Abbiamo aspettato che passasse la notizia sui media nazionali e anche i
commenti, pochi per la verità. Qualche giorno fa un ragazzo bosniaco di 31
anni, a Jesolo, ha perso la vita, annegato, dopo aver salvato quella di due
ragazzini. Non era un esperto nuotatore, il mare era mosso e con forti
correnti. Ha visto i due piccoli in grave difficoltà e si è buttato
traendoli in salvo entrambi, ma poi, vinto dalla corrente, è annegato. Ci ha
regalato due vite ma ha perso la sua!
Anche lui un ragazzo, aveva appunto appena 31 anni, con la sua famiglia
residente in Bosnia, venuto da noi a lavorare. Ci ha lasciato due ragazzini
vivi, dei "nostri", in una orribile concezione della divisione tra popoli, o
razze a, anche nazioni. Veniva da "fuori", Fuori da cosa? Dalla "nostra
casa, dal NOSTRO territorio segnato da una riga, un confine, ereditato per
quale grazia divina?. Fortunatamente lui non ha pensato sono due ragazzini
italiani, come succede a tanti di noi quando leggiamo fatti di cronaca,
sempre in prima pagina, di due "albanesi" o due "marocchini" che hanno
infranto le regole. Quanti italiani lo fanno?

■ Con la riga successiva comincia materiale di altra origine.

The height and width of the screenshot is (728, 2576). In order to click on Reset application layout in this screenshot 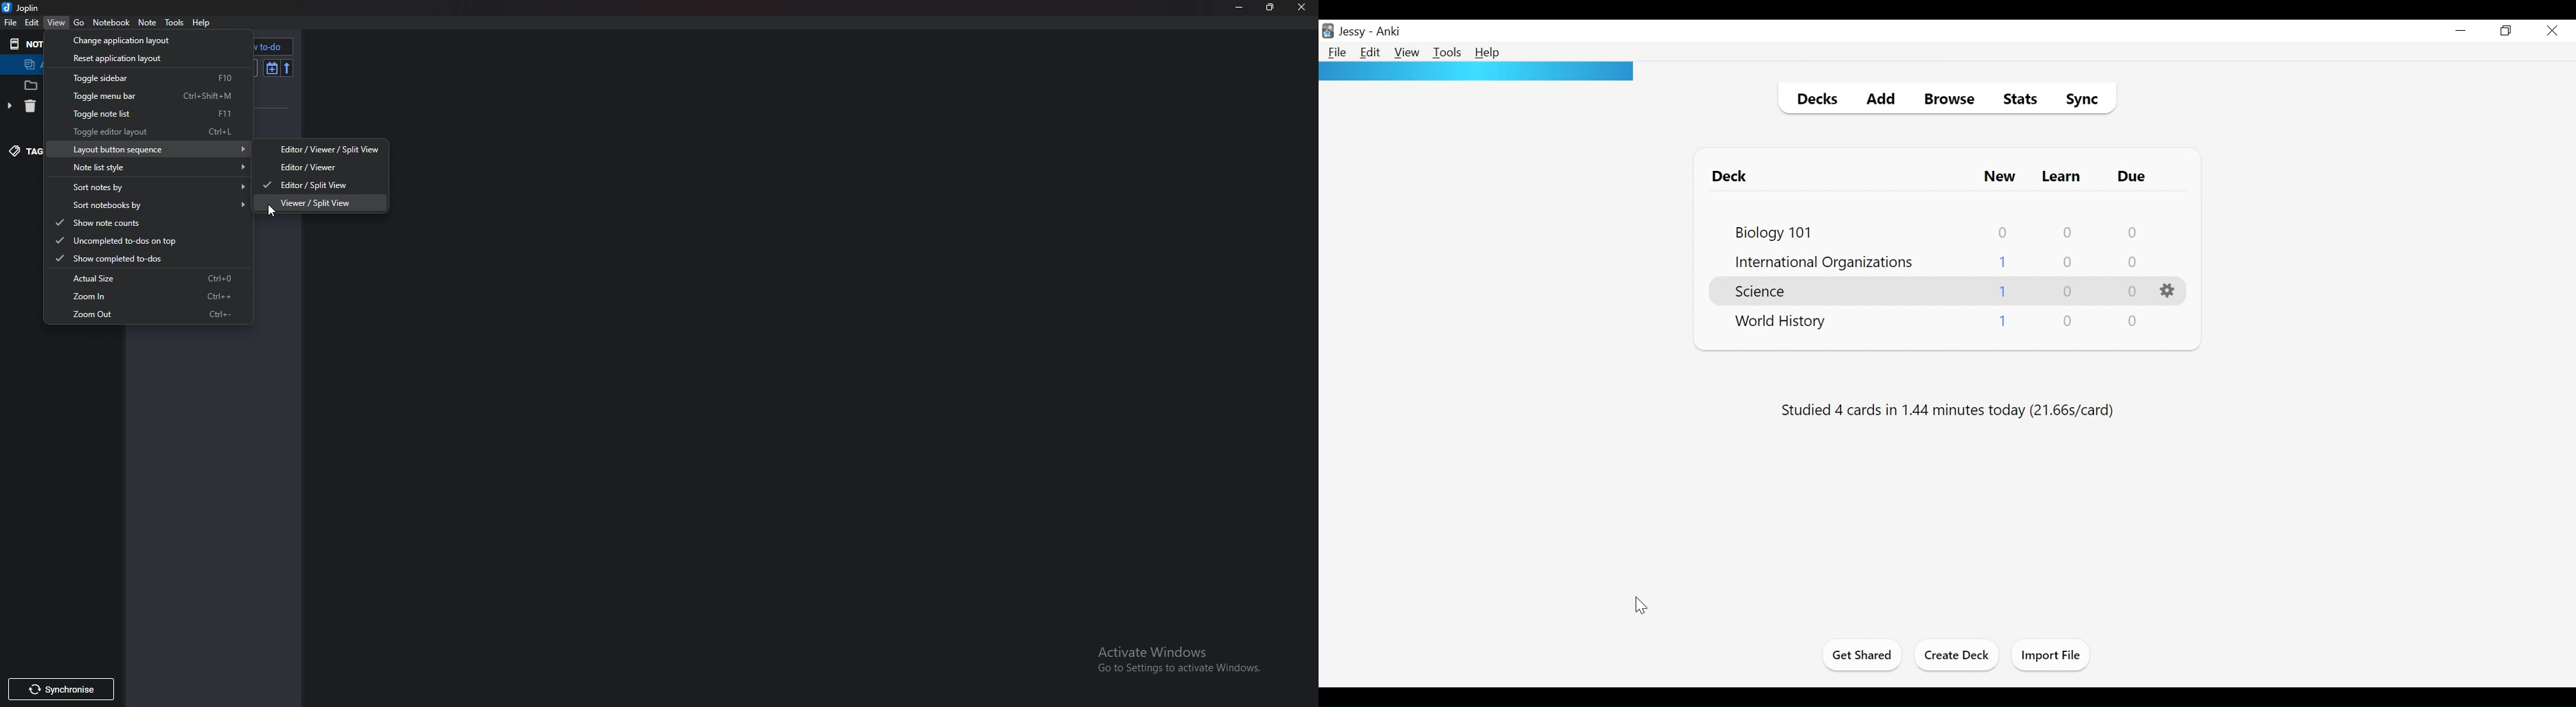, I will do `click(141, 59)`.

Il ministro della solidarietà sociale, Paolo Ferrero ha detto che questo
ragazzo "straniero" ha dato una lezione di vita a tutti, a cominciare dai
politici che "dovrebbero pensare prima di lanciarsi in campagne demagogiche
contro gli immigrati".
Certo, in quegli attimi non pensava che avrebbe perso la vita, ma che si
metteva in grave pericolo, ovviamente sì e per qualcuno che per di più, non
conosceva. Lezione di vita, ragione signor ministro, una "lezione di VITA".